I don't disagree with this, but I'm also noting that this is not the universal fix to everything wrong with the internet. I'll also note that there is in fact no such thing. You also don't get to discount, and then assault my position without a reasonable position for discounting it. One packet exploits will compromise the host whether this system is running or not. This is the case with any security system, as there is no "one size fits all" solution. So one might say that this system is not intended to deal with such an event, and that there are already methods out there for doing so. Such services should be firewalled off from a majority of the internet (MSSQL, SSH, RPC anyone?). If you aren't firewalling those services which are notoriously vulnerable to a one packet compromise, maybe I should suggest that this is the problem, and not the DNSBL based trust system that wasn't designed to stop the attack? Network security is, as always a practice of defense in depth.
Of course there is no One Final Solution. However, each solution necessarily must be more good than bad. This solution has _many_ bad things, each of which are more bad than the solution is good. For instance, this creates and instant and trivial vector to DDoS the name servers doing the DNSBL hosting.
Perhaps combine the two? Have a stateful firewall which also checks DNSBLs? I can see why that would be attractive to someone, but still not a good idea. Not to mention no DNSBL operator would let any reasonably sized network query them for every new source address - the load would squash the name servers.

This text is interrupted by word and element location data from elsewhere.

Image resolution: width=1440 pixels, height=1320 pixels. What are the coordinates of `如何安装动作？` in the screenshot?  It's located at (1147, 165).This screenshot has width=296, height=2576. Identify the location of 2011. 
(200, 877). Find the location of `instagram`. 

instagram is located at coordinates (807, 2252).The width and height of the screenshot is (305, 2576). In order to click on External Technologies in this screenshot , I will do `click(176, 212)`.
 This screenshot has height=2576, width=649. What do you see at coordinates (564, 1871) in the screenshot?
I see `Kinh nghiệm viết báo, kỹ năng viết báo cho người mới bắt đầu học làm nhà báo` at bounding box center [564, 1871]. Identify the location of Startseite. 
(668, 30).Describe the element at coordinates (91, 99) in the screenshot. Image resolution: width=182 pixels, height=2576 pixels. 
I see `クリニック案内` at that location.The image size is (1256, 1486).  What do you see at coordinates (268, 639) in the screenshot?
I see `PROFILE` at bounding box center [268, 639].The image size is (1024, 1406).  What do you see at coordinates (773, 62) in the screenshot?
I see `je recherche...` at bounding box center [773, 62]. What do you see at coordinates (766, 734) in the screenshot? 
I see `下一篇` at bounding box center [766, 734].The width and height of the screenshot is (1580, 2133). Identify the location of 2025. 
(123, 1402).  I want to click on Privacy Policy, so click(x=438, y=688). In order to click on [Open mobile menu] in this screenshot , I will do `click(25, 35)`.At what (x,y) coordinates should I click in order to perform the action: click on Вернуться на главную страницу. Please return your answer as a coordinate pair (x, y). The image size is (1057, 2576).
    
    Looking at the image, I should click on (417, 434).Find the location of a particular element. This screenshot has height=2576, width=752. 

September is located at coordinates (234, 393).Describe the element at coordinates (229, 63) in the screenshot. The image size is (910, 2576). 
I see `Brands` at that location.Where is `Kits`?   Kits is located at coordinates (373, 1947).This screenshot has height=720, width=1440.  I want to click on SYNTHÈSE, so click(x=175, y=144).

I don't have a disagreement here, but zone transfers are easy to set up.
Sure they are, but zone transfers, while not as bad as individual lookups, are still a bad idea IMHO. For instance, are you sure you want your dynamic filters 30 or 60 minutes out of date? BGP was discussed, but such feeds already exist and do not require a firewall. Anyway, as I have said multiple times now, you don't have to believe me. Please, set this up and tell us how it works. Your real-world experience will beat my mailing list post every time. -- TTFN, patrick
As I mentioned, zone transfer the DNSBL and check against that might add a modicum of usefulness, but still has lots of bad side effects.
Then again, what do I know? Please implement this in production and show me I'm wrong. I smell a huge business opportunity if you can get it to work!